Back to List Archive

Re: Merging indexes

From: Bill Moseley <moseley(at)not-real.hank.org>
Date: Mon Jul 01 2002 - 16:33:10 GMT
At 09:20 AM 07/01/02 -0700, CBol wrote:
>I fixed up an index to an internel site, and since I use it over the net, I
>indexed using -S http. It worked fine, but it took 17 hours to build the
>index.
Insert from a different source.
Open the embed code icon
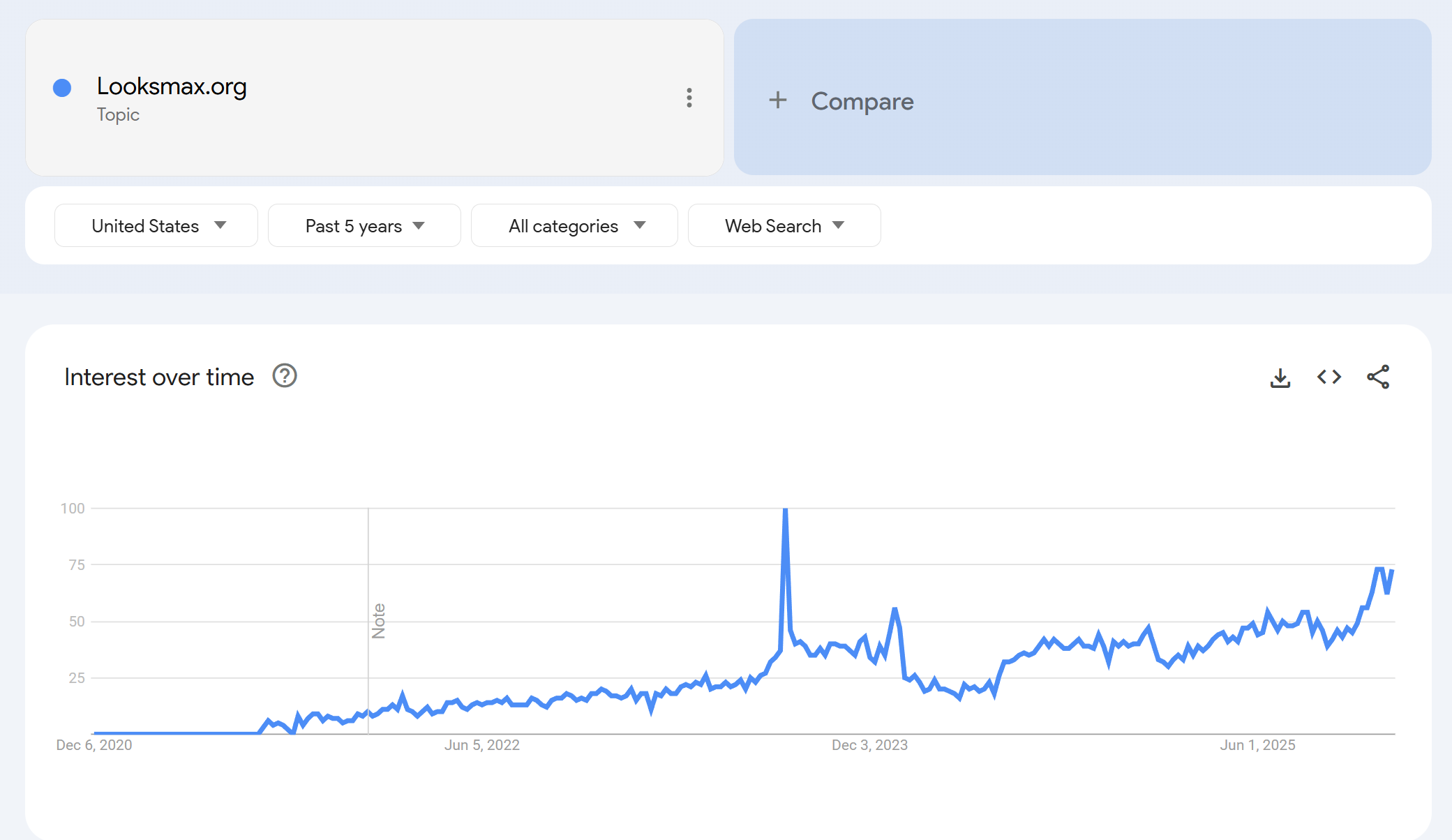Screen dimensions: 1452x840 click(x=1328, y=377)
The problem is that, once in a month, I have to include a few more
>pages in the index, and I tried to do it using the merge option, as in:
>
>swish-e -M newpages.index swish.index

-M inputfile_1 inputfile_2 inputfile_3 [...] output_index_file


>all I got is an error message:
>    err: Merge output file 'swish.index' already exists.  Won't overwrite.
>
>I also tried to merge both indexes to a new file, and it replied to me:
>    err: Header WordCharacters in index swish.index doesn't match output
>header

That should mean that the two indexes you are merging were not created with
the same config file settings.

>Is there a simple solution, or can someone give me a hint of the best
>direction?

How about for now when searching you do:

    ./swish-e -w $query -f index1 index2 index3 ...

Merge does not work well in 2.1-dev version, and is a current topic of the
developers.  It uses way too much memory.

Hopefully it will improve in the next month.  What you really need is
incremental indexing.

17 hours is a long time for indexing.  How many files were you indexing?


-- 
Bill Moseley
mailto:moseley@hank.org
Received on Mon Jul 1 16:36:48 2002